● What this task involves
Rewrite the records below, putting "screenshot size" wherever "image size" appears and changing nothing else. Leave the pictures out.

(Item coordinate data)
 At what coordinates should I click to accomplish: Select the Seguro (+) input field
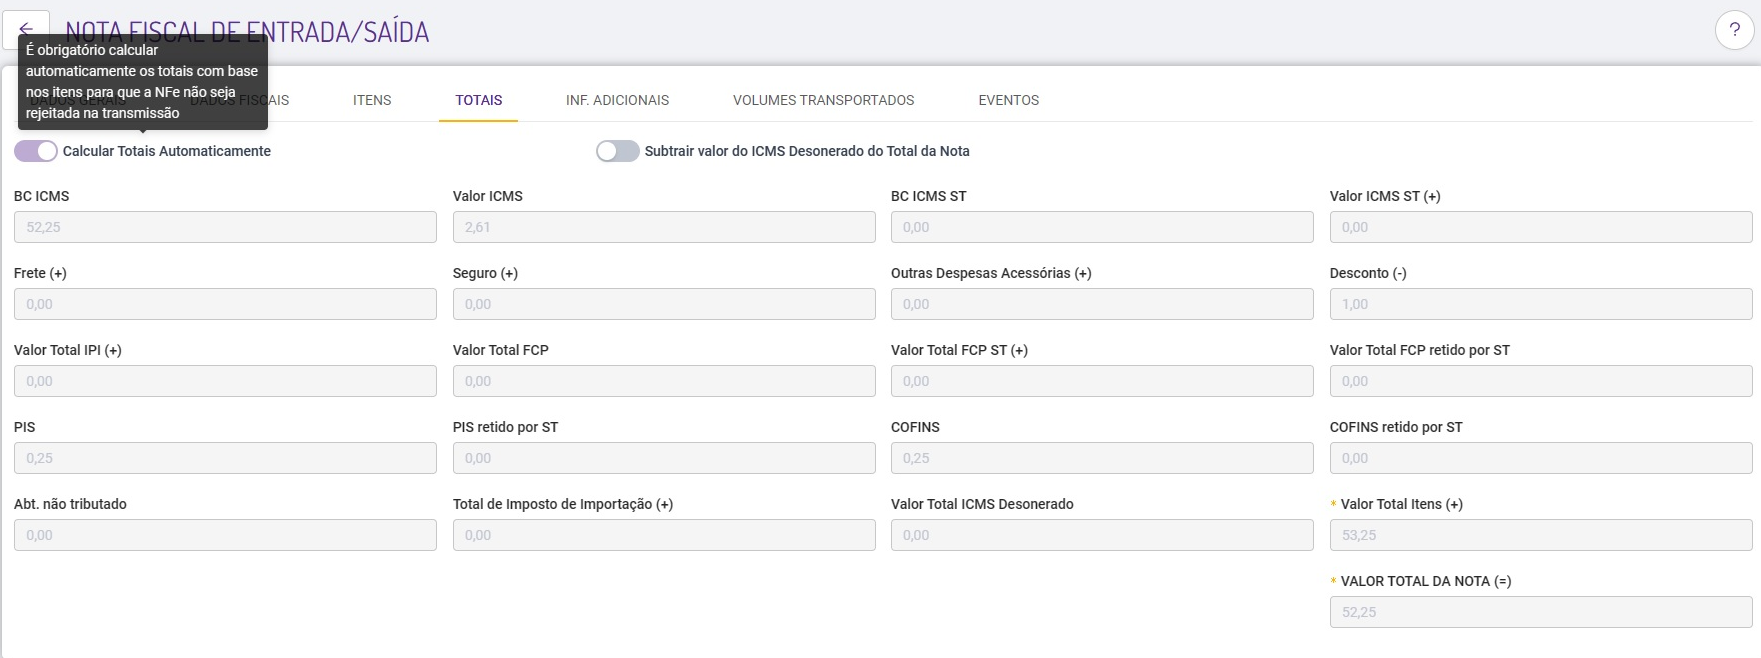click(x=664, y=304)
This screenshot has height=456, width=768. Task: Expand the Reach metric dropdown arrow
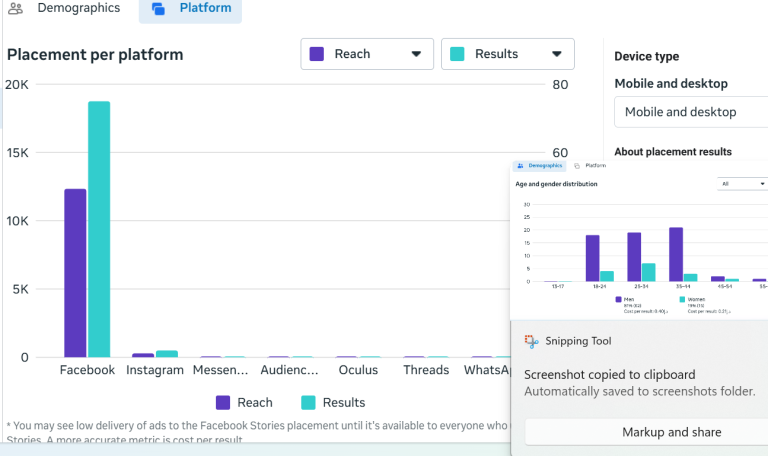416,54
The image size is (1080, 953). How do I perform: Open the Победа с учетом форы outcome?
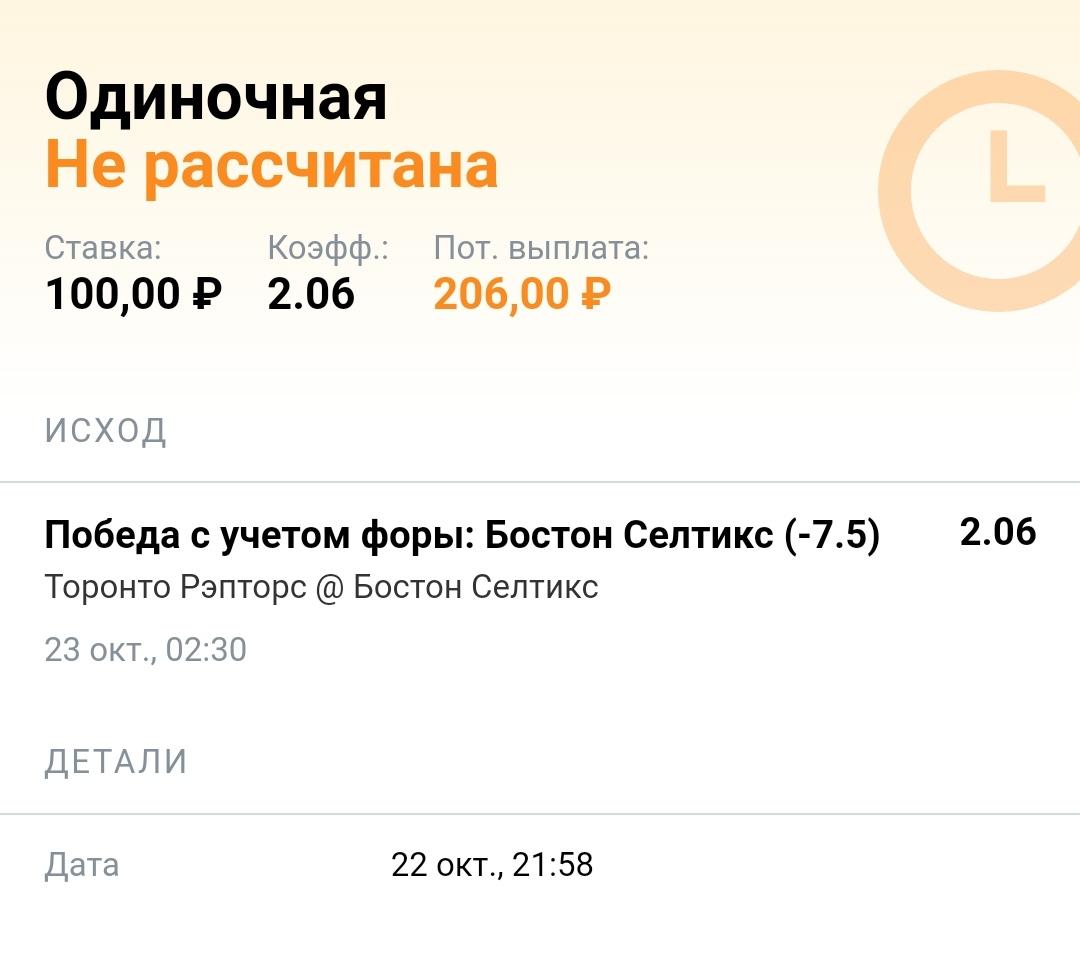click(462, 534)
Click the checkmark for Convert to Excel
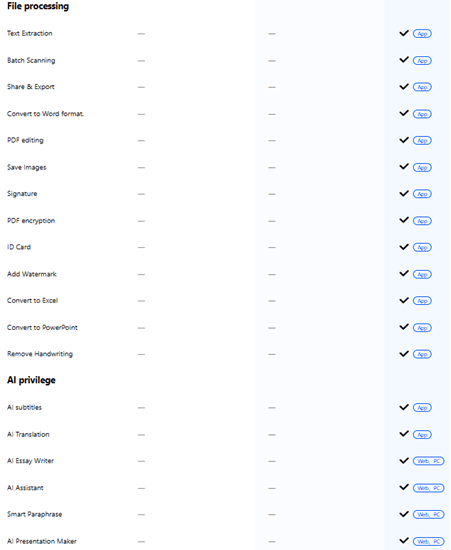The height and width of the screenshot is (550, 451). point(404,300)
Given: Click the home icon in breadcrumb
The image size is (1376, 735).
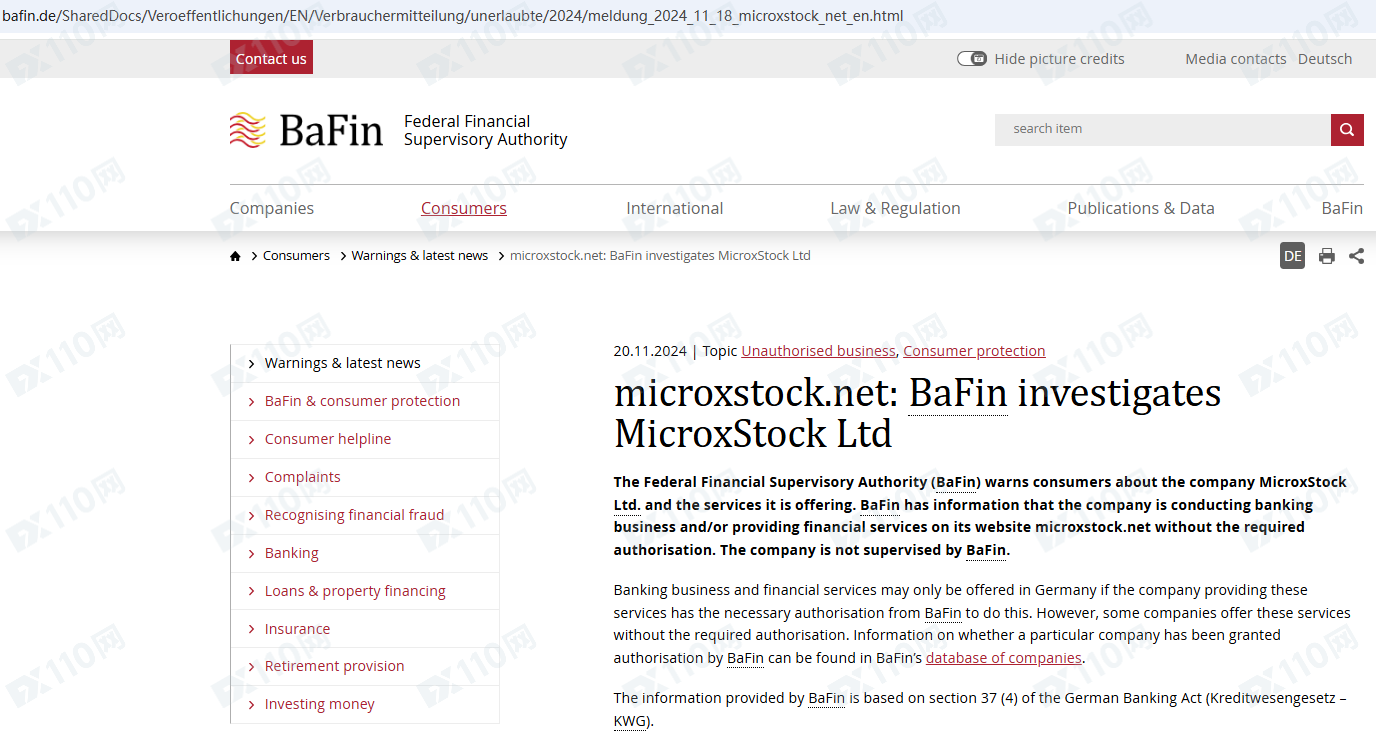Looking at the screenshot, I should 235,256.
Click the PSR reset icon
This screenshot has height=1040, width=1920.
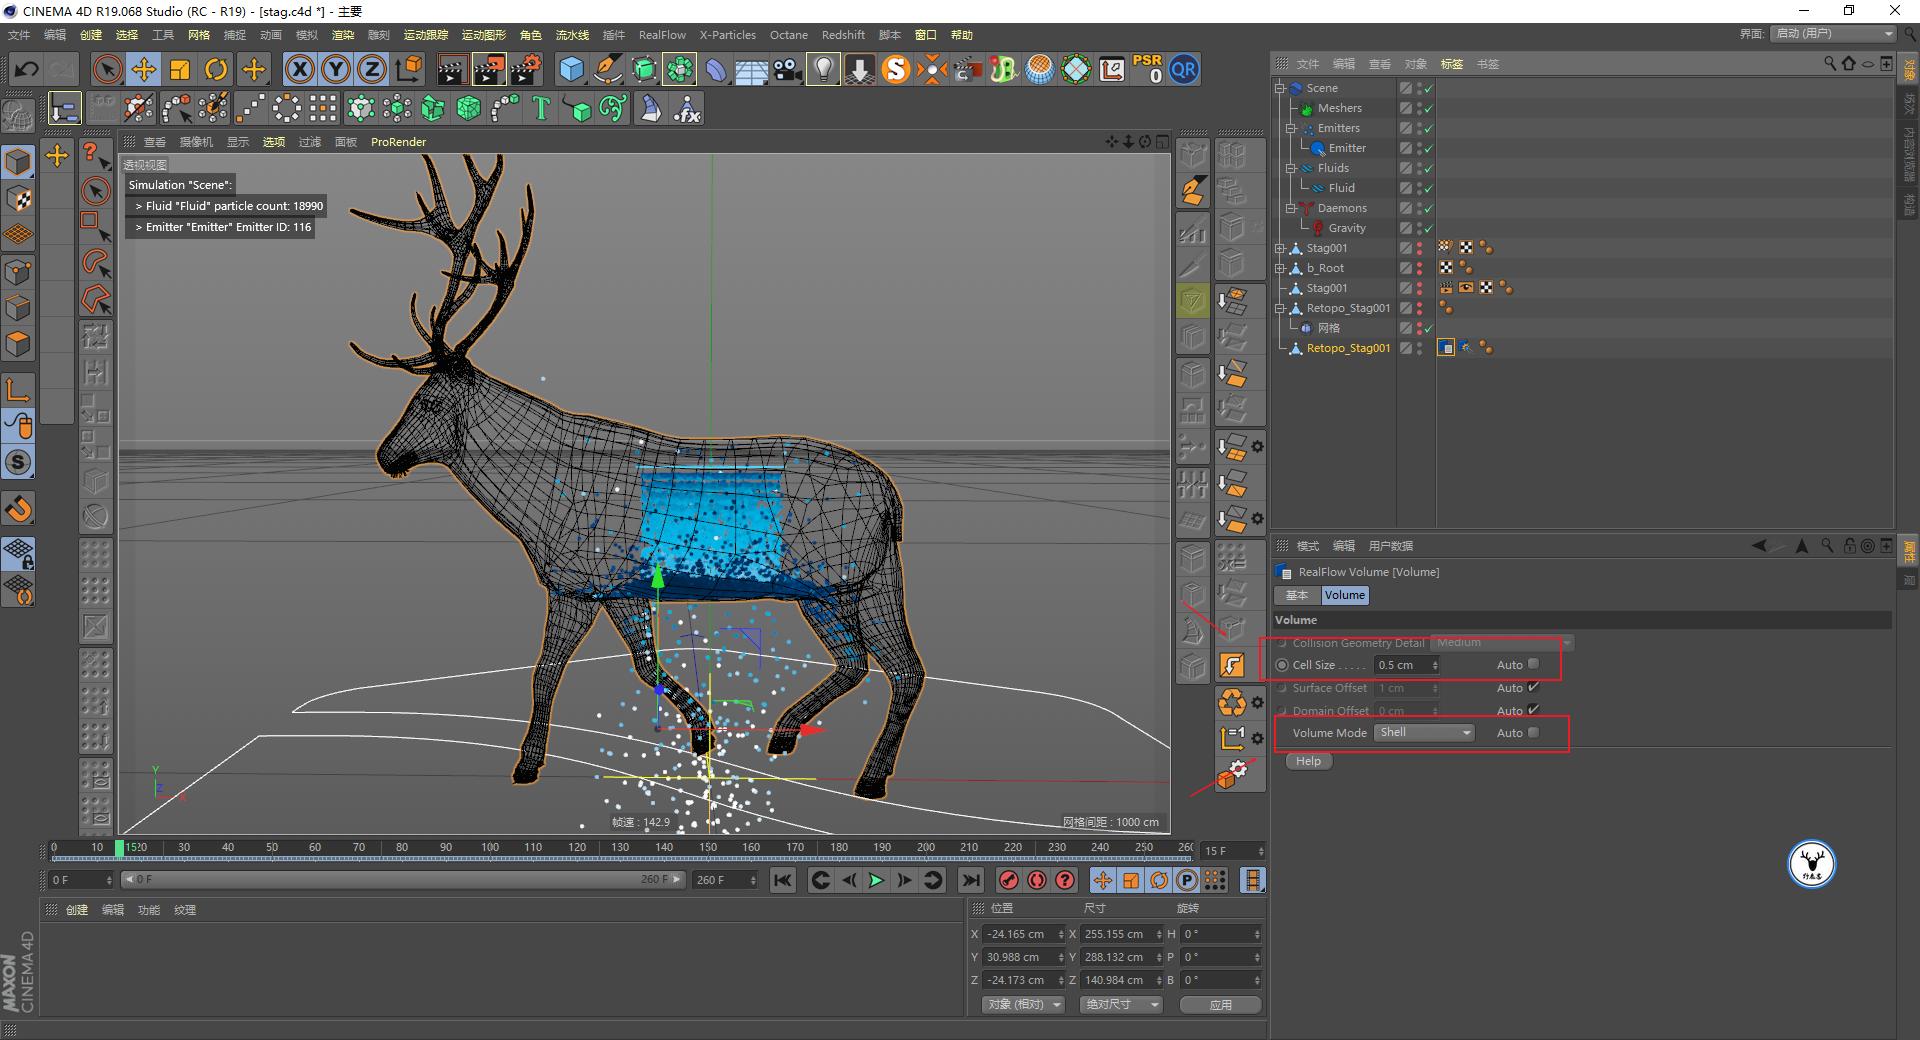pyautogui.click(x=1147, y=69)
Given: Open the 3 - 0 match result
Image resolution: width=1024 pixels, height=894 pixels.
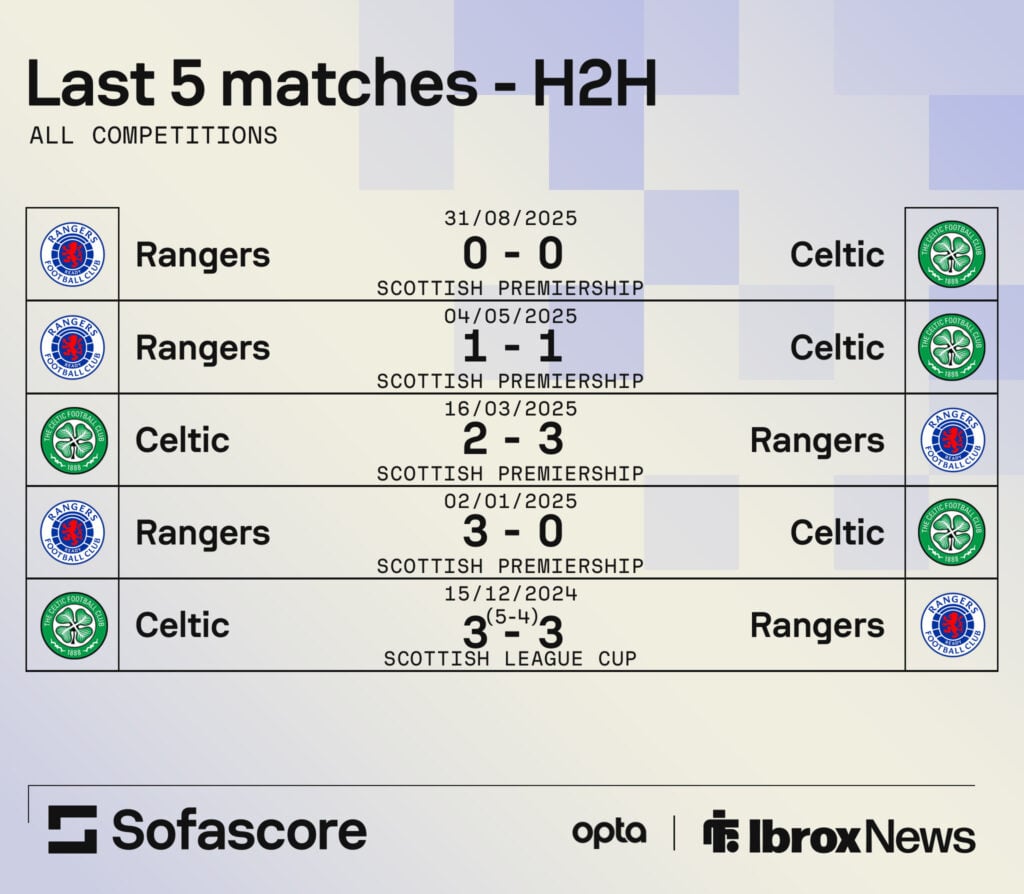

● The output
 At what coordinates should I click to accomplish: Select the Seguro (+) input field
click(x=664, y=304)
This screenshot has height=456, width=768. Task: Expand the Reach metric dropdown arrow
416,54
The screenshot size is (1080, 953). How do I perform: Open the Победа с учетом форы outcome?
click(462, 534)
Click the checkmark for Convert to Excel
The height and width of the screenshot is (550, 451). point(404,300)
Given: Click the home icon in breadcrumb
The screenshot size is (1376, 735).
Looking at the screenshot, I should 235,256.
Click the PSR reset icon
This screenshot has height=1040, width=1920.
pyautogui.click(x=1147, y=69)
Given: Open the 3 - 0 match result
Image resolution: width=1024 pixels, height=894 pixels.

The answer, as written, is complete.